Lost Girls(79)



“Hey.”

What do you say to the boy you fell in love with between middle school and the near-murder of one of your closest friends?

“I thought you weren’t ‘good for me.’” That’s what came out of my mouth. I think it surprised both of us.

“I made some mistakes, but I can try to be better,” he said awkwardly. His magic way with words faltered, but the expression in his eyes melted my heart. “Besides I…I haven’t been able to stop thinking about you.”

A breeze blew through that tree and the notes spun around me. I wondered how many of these poems were new, like the one about that day in the hospital, how many of these had he written since we broke up.

“Maybe we can start over,” he said. “Wanna go for a ride?”

I glanced back at the house, at all the girls who were yelling go, and my dad and my mom who were nodding, and my little brother who was grinning like he had a clue what true love really was.

It was this.

It was second chances. And forgiving. Over and over.
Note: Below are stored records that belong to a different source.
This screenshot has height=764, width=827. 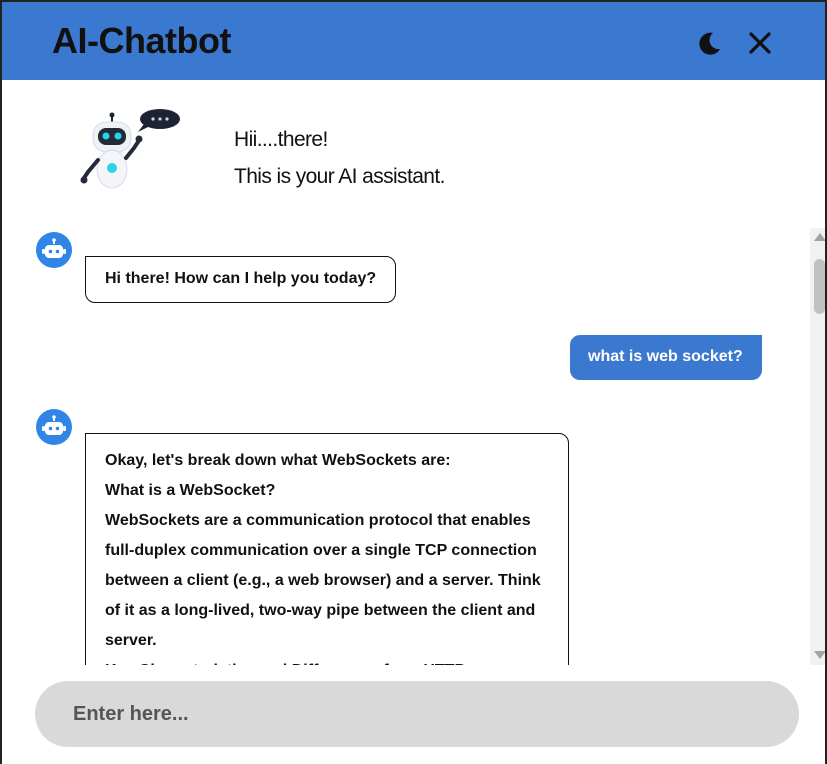 I want to click on theme-toggle-button, so click(x=709, y=43).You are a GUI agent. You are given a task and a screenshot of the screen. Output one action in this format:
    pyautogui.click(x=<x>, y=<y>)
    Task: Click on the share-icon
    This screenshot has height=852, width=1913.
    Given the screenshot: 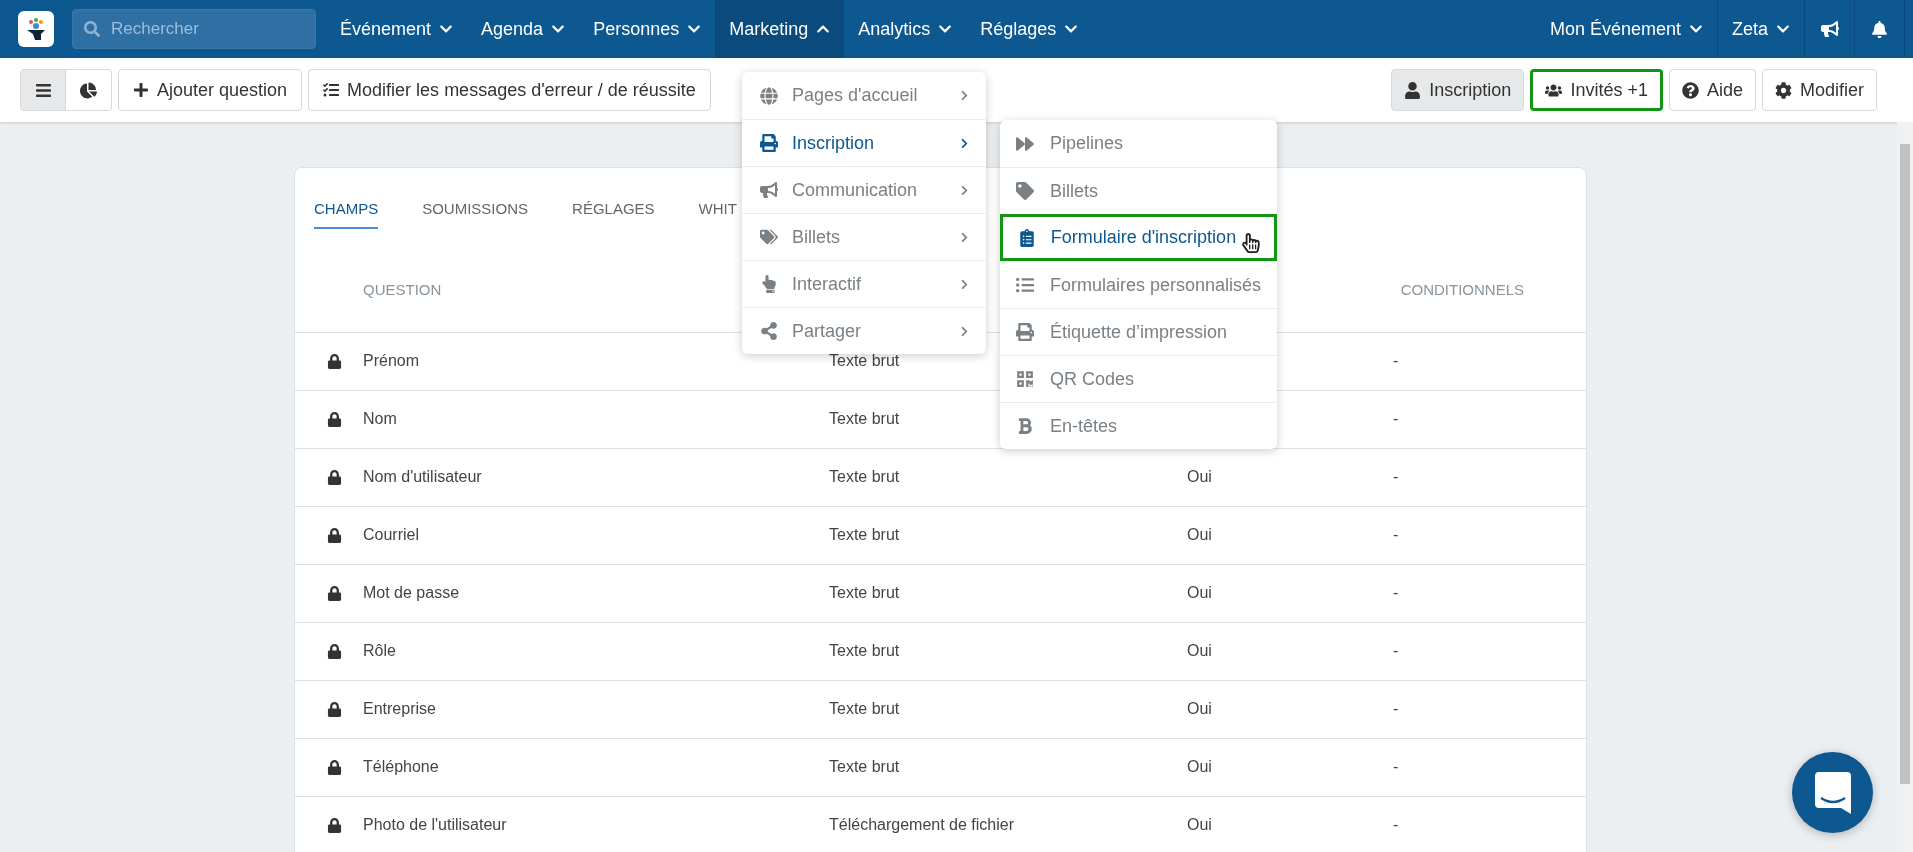 What is the action you would take?
    pyautogui.click(x=769, y=331)
    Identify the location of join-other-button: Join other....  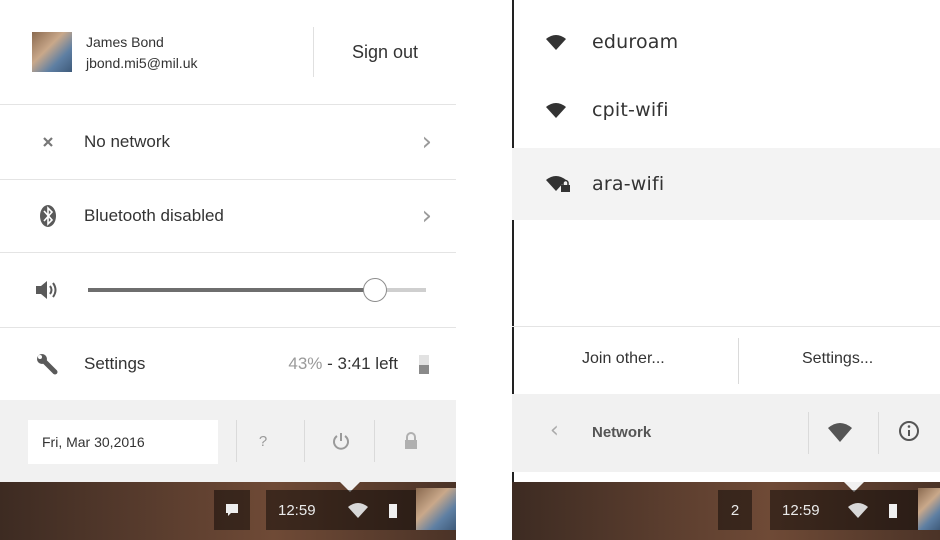
(624, 359).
“Yes.” That’s what I said, but inside, I was saying, yes, always, yes, definitely, yes, and why did you wait so long and, by the way, yes, so let’s go, okay.

And a few minutes later we were on his bike, my arms wrapped around his waist, my head nestled in his shoulder, the smell of his shampoo like sunshine. We were flying, faster and faster, wings spread wide. Together. We were together and he was here and he had been in love with me, even before I knew it.

Like ravens and swans, different but the same, wings spread wide, feathers catching the sunlight and the wind, we flew up one mountain road and down another.

He was back and we were together again.

And this was a day that I would remember for the rest of my life.